Tekton is a Cloud Native solution to build Continous Integration pipelines.
The power of Tekton can be combined with ArgoCD as a Continous Deployment tool, getting a CI/CD complete cycle.
- OpenShift Pipelines 1.10.3
- OpenShift GitOps 1.8.3
- Openshift 4.13
Operator installation:
oc apply -f operator/openshift-gitops.yaml
Retrieve ArgoCD route:
oc get route -A | grep openshift-gitops-server | awk '{print $3}'
Get the ArgoCD admin password:
oc -n openshift-gitops get secret openshift-gitops-cluster -o json | jq -r '.data["admin.password"]' | base64 -d
ArgoCD needs some privileges to create specific resources. In this demo, we'll apply cluster-role to ArgoCD to avoid the fine-grain RBAC.
oc apply -f gitops/cluster-role.yaml
Now, we apply the bootstrap application:
oc apply -f gitops/argocd-app-bootstrap.yaml
The bootstrap application initializes the cluster with the necessary dependencies and configuration. This repository is structure functionally:
- apps: this folder contains the configuration of the applications that are running on the cluster.
- dependencies: our system needs some dependencies which are installed by ArgoCD.
- gitops: contains all the ArgoCD objects and cluster configuration as security role bindings.
- operator: operators definitions
- pipelines: pipelines definitions which are managed by ArgoCD too.
- tasks: our own tasks definitions.
- triggers: triggers to configure and deploy automatically the pipelines.

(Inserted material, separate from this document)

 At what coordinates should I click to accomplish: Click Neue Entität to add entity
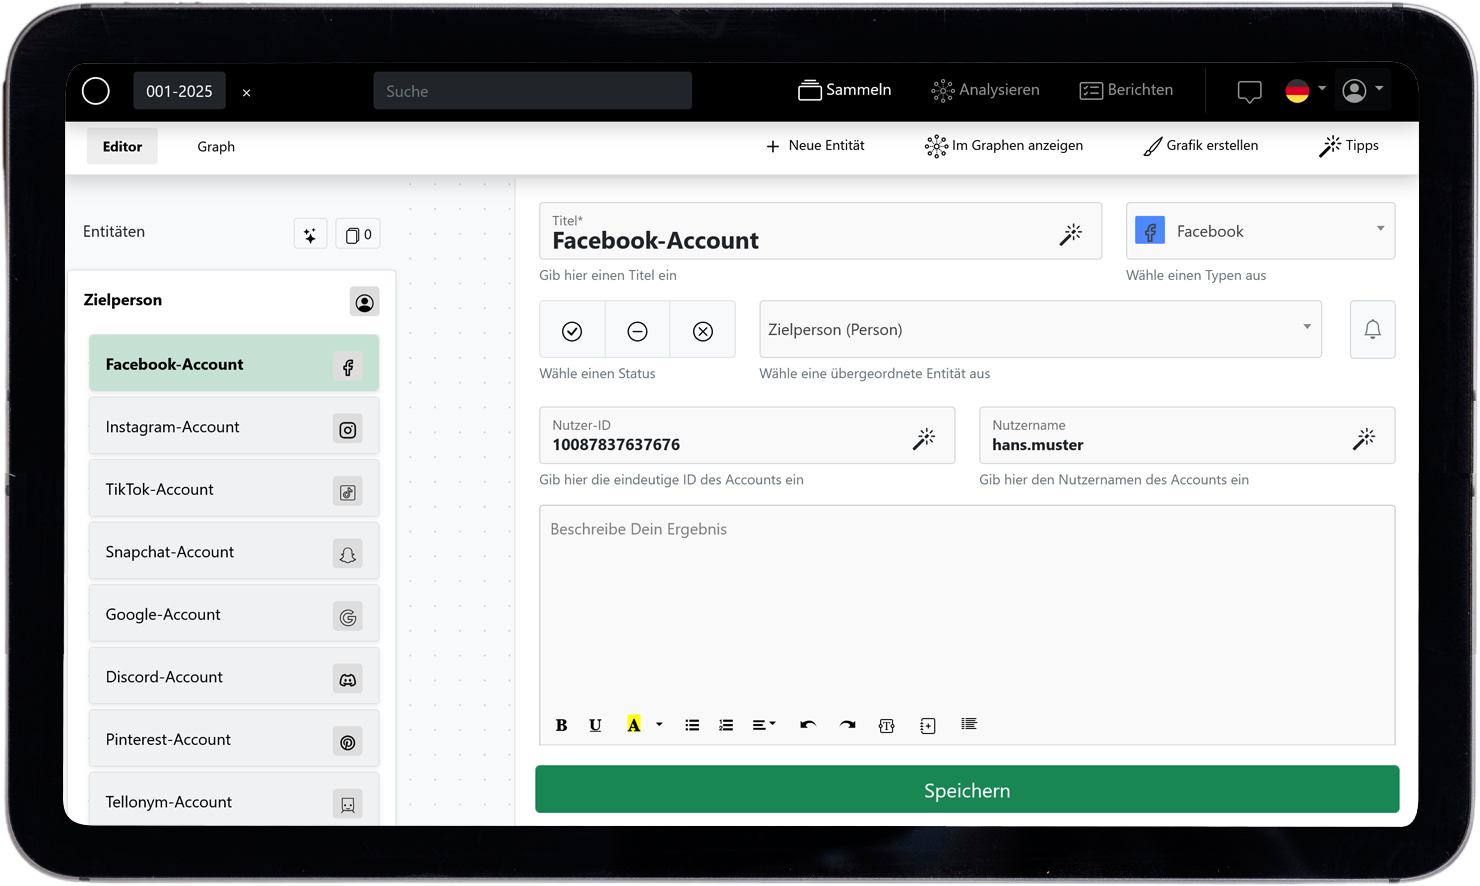tap(815, 146)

- workspaces: pvc creation. You also can use a PVC template.
As we're using ArgoCD, we only have to apply the ArgoCD bootstrap application and it's going to install the Tekton Operator. This operation was done in the previous step.

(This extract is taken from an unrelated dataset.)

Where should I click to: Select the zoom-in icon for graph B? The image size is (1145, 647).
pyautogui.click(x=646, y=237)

A task is a series of steps
that make one or some actions like clone, build, test or something necessary. A task receives input parameters and produces outputs that can be used by others tasks.
By default, Tekton provides a series of tasks for common operations but we can build new tasks. In addition, a task is deployed in OpenShift as a Cloud Native object that can be reused.
A task can be launched with specific parameters, this instance is called TaskRun
. In our case, we only are going to launch its with Pipelines.
For this example, we're going to use these tasks:
- git-clone: to clone the repository
- maven: to test and build the artifact
- buildah: to build the image
Define a series of tasks
to build a specific application or functional unit. A pipeline can be launched manually using PipelineRun
or using an event.
In our case, we're using the previous task definitions to define the following steps in our pipeline:
Using triggers, we can manage easily the pipeline execution automatically. For example, in this workshop we configure a webhook in our git repository that initialize the pipeline, to do that, we use the following objects:
- Route: the route defines the endpoint where the webhook has to call.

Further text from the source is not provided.